A few years ago, Tom and Theresa Frost didn’t even ski. Now they’re the epicenter of earth-shaking activity on the Mount Spokane nordic ski trails.
“I’d always wanted to ski,” Tom said, “but we lived in California and it was five hours to reach snow.” When the geologist and his family moved to Spokane, however, they jumped into the sport.
“We went up on a Wednesday and thrashed until we figured it out,” Theresa said, noting that the experience was a bit traumatic, especially for their son, Brian.
“He sort of grew into the sport,” Tom said.
“He hated it,” Theresa added.
“We had old borrowed beat-up equipment with three-pin bindings and he didn’t enjoy it much at first,” Tom conceded.
“He swore he’d never do it again,” Theresa said.

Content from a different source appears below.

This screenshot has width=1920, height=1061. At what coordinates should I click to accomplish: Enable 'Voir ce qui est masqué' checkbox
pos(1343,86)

But with some instruction, an upgrade in gear and some acquaintances on the trails, Brian’s attitude quickly changed.
“He’s 12 now and he loves everything from whacking around in the woods to racing,” Tom said.

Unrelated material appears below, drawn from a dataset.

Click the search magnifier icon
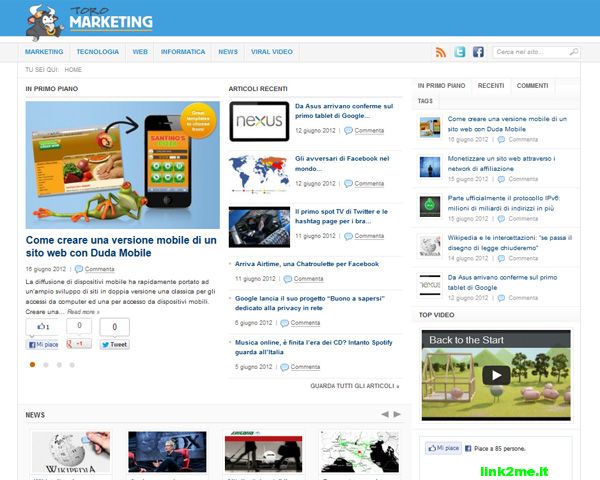 [x=574, y=52]
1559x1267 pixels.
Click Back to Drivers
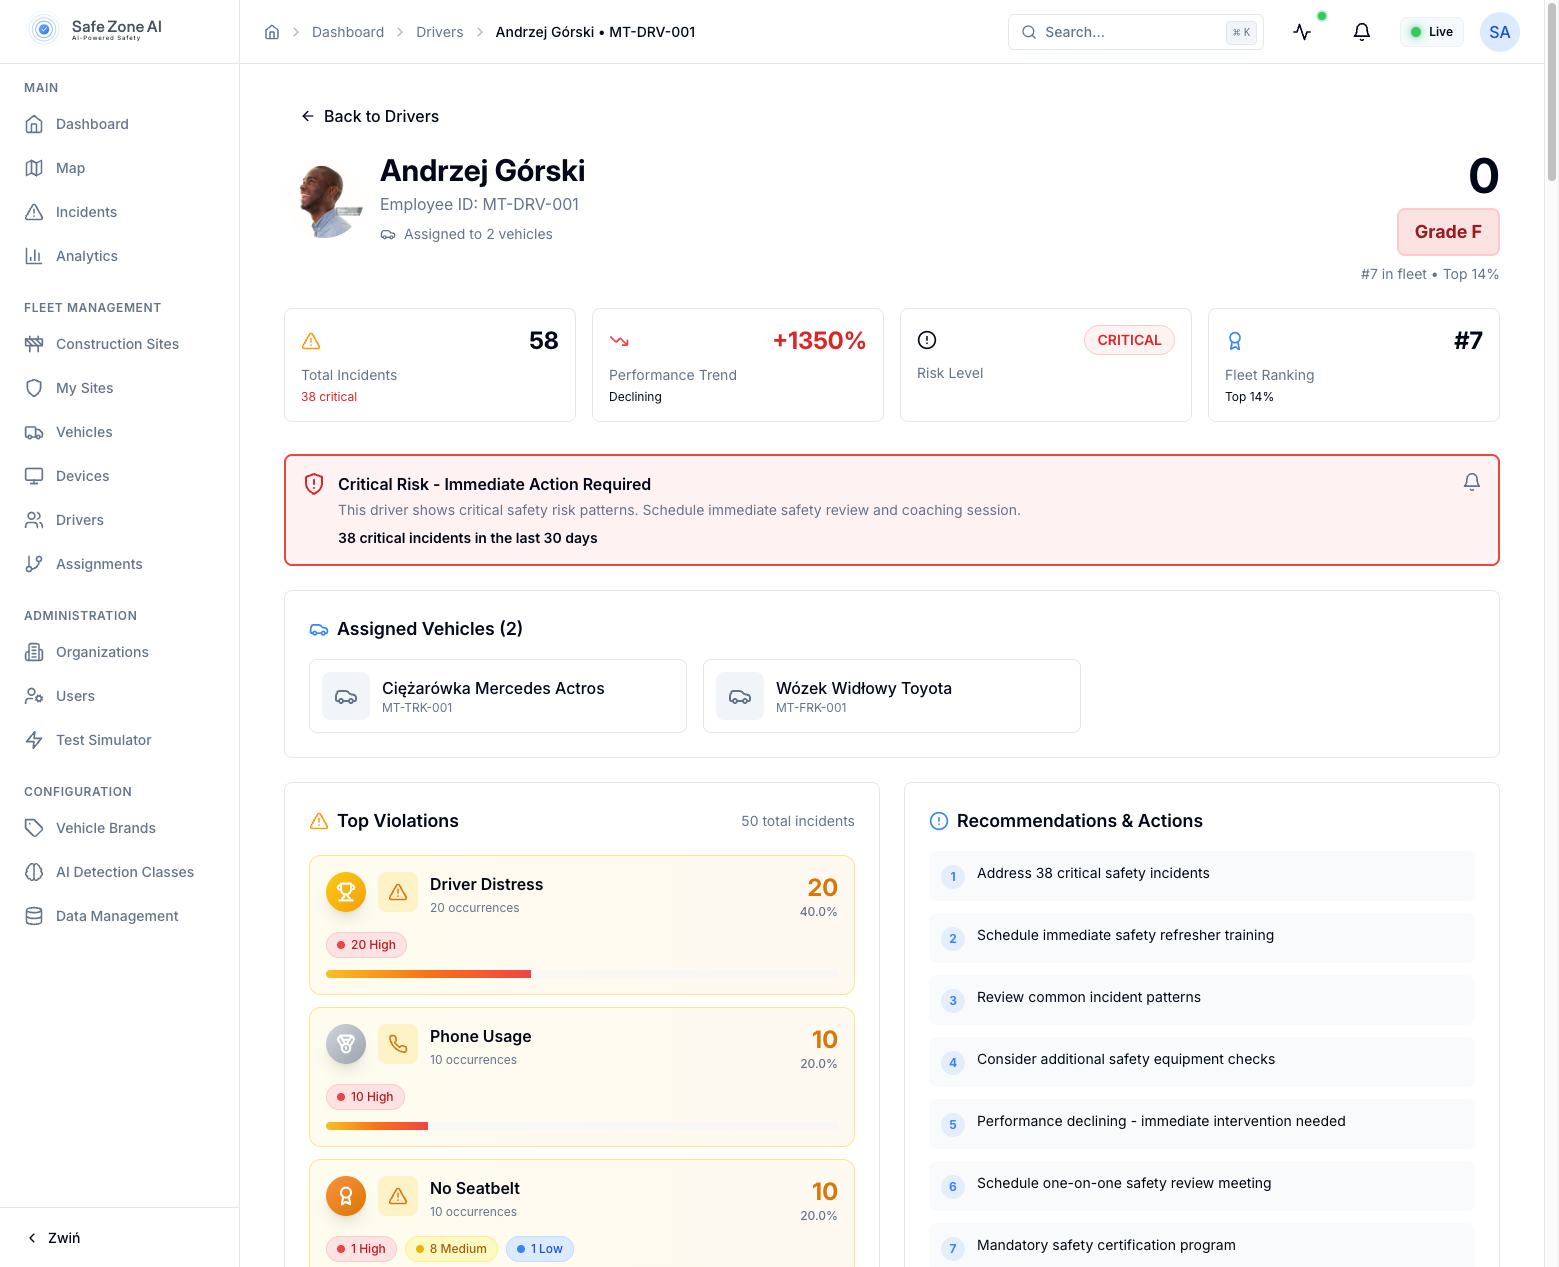370,116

“He just flies,” Theresa assured.
Julia, 8, is doing fine, too.
The transition was eased by the Inland Empire Nordic Club’s kids’ ski program for ages 5-12. Based on learning through fun and games, the national program called Bill Koch Youth Ski League has had a presence in Spokane for about 15 years. But it never amounted to more than two station-wagons full of kids until recently, growing from 13 members in 1991 to 143 this year.
Three years ago, the Frosts volunteered their organization and computer skills to this tangle of skis.

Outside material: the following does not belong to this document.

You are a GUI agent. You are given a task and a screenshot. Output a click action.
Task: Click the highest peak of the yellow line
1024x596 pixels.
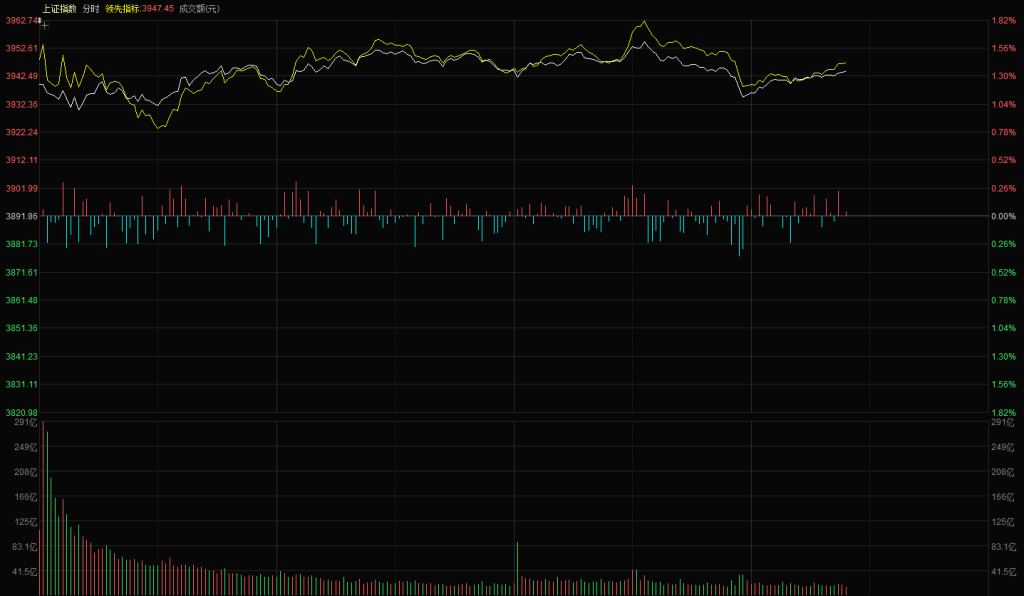pos(645,21)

“We don’t advertise this,” Tom said. “It’s all word of mouth.”
Theresa volunteered to do the newsletter. Tom agreed to head up the Bill Koch League, which, for the unindoctrinated, is named after the only American to win a medal in an Olympic nordic skiing event.
In December, when most families were worrying about holiday shopping, the Frosts were pouring countless hours into sorting kids into compatible groups and rallying parents to teach.
Every Saturday in January and February, the Frosts have orchestrated the swarm of kids and at least 35 parent volunteers through the fog, cold and scattered venues of Mount Spokane’s ski trails.
“The fun part is watching these kids grow into skiing and seeing the parents discover they’re better teachers than they ever thought they’d be,” Tom said.
Doubtless some children aren’t cut out to be cross-country kids.
“Sometimes it’s just a temporary thing, but some kids just don’t want to ski,” Tom said.
In December, even Tom found himself in a daily funk of worrying about weather. He didn’t want the program to sink for lack of snow.
“What I’ve learned is that the kids are adaptable,” he said. “The worrying was a waste of time. We could probably go up there and have fun on gravel.”
Every week, at least one child has returned to the lodge during the two-hour ski sessions for reasons ranging from cold hands to missing mom.
“It works best to put them to work helping us behind the registration table,” Theresa said. “Pretty soon, they’re feeling like big shots and they forget why they came in early.”